== Segment start ==

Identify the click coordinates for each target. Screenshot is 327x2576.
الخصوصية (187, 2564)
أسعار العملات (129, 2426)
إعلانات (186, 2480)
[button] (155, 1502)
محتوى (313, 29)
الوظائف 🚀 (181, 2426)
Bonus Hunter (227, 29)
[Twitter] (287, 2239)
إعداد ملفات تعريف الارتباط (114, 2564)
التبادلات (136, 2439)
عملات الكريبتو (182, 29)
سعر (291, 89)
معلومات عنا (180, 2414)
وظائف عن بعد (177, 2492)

== Segment end ==

Prompt: The line with "الخصوصية (187, 2564)" and all lines after it through the end of the data above: write these out exactly and add nothing.

Exercise answer:
الخصوصية (187, 2564)
أسعار العملات (129, 2426)
إعلانات (186, 2480)
[button] (155, 1502)
محتوى (313, 29)
الوظائف 🚀 (181, 2426)
Bonus Hunter (227, 29)
[Twitter] (287, 2239)
إعداد ملفات تعريف الارتباط (114, 2564)
التبادلات (136, 2439)
عملات الكريبتو (182, 29)
سعر (291, 89)
معلومات عنا (180, 2414)
وظائف عن بعد (177, 2492)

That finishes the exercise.